One demographic the Lib Dems seem particularly keen to attract is young voters with their promises to reintroduce maintenance grants for the poorest students and their controversial Help to Rent scheme both of which are to be paid for by a supposed £50 billion boost to our economy caused by us staying in the EU. The reintroduction of maintenance grants is particularly rich coming from the party who, along with the Tories, betrayed their student base by tripling tuition fees in 2010 and saddled a generation of students with insurmountable debt (a policy Jo Swinson personally voted for). In addition, the Help to Rent scheme, which promises a £2000 government loan to help 18-30 year-olds pay down deposits on rented accommodation, amounts to nothing more but greater debt for struggling young people. For me, the Lib Dem’s promises to young people ring hollow, it’s all a matter of too little too late.

Green

Brexit policy: put any Brexit deal to a referendum against remain, with the Greens campaigning on a ‘remain in and reform the EU’ platform.

The Greens have produced a manifesto embracing the ‘Green New Deal’ branding, with the boldest climate target of all – a 100% net zero economy by 2030 achieved by spending £100bn every year through borrowing and increased taxation. Green also promise to build 100,000 extra zero-carbon homes, raising spending on the NHS to £6bn a year, and scrapping tuition fees.

Greenhouse gases come from many sources including the agricultural sector, and the Greens will phase in a tax on meat and dairy products over the next 10 years. Methane is an incredibly potent greenhouse gas and a lot of it comes from cows, so this policy may well be justified – however it is unclear how this tax will affect consumers. If meat and dairy prices rise and are made unaffordable for people, then they may well be forced to switch to a more environmentally-friendly vegan diet – however this does seem like passing the cost on to ordinary working people when another policy could try and achieve the same result without punishing those who can’t afford to pay more in tax.

The Greens have also promised £2bn a year for apprenticeships and training for those transitioning to green jobs.

With £2.5bn promised for improved cycle routes, the Greens aim to make cycling a safer and friendlier option.
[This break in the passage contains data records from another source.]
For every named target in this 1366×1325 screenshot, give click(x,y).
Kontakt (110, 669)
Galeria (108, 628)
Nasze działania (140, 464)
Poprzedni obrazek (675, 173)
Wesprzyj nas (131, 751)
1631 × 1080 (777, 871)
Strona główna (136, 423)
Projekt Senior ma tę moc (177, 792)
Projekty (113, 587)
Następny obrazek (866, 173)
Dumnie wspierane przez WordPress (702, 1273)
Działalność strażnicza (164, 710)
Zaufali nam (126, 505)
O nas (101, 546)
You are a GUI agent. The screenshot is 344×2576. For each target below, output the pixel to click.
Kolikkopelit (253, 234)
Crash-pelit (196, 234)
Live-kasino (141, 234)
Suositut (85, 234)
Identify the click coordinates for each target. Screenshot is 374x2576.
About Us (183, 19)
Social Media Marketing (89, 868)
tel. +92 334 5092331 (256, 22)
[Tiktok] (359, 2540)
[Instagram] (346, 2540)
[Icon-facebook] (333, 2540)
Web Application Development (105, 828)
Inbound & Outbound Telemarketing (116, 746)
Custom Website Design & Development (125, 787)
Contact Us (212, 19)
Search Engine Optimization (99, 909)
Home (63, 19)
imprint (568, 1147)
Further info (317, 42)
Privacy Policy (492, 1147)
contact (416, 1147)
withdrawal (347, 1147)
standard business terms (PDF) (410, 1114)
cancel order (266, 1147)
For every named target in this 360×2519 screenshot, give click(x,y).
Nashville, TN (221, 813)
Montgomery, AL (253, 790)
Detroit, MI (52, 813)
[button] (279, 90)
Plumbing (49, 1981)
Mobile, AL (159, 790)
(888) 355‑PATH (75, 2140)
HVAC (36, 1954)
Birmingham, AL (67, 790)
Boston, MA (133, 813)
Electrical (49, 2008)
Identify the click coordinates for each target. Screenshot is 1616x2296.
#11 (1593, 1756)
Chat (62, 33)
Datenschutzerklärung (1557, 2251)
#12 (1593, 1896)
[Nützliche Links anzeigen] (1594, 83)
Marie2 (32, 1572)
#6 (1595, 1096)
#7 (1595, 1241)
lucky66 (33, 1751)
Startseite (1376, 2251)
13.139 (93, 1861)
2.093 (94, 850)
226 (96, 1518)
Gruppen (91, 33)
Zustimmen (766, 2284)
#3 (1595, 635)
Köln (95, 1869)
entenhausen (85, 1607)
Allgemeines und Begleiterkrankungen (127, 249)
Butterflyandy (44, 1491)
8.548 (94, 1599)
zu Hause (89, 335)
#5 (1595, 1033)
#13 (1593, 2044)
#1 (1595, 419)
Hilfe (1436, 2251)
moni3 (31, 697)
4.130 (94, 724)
Despite this, there are no policies on how they will improve and promote public transport usage and how they will do this while the majority of public transport is owned by private companies.

Green have also proposed a Universal Basic Income of £89 a week to replace existing benefits. However, a UBI is meant to get rid of the administrative burden of means testing found in most welfare systems, yet the Greens’ UBI proposal has means testing in it to provide families, the elderly, and disabled people with more money. This begs the question of why they want to introduce an expensive UBI programme while getting rid of one of the main benefits of it, which is to reduce administrative costs for the state.

The Greens have been criticised in interviews recently for their bold borrowing and spending commitments, however my view is that when dealing with the existential crisis of climate change, we can’t really afford not to take bold action.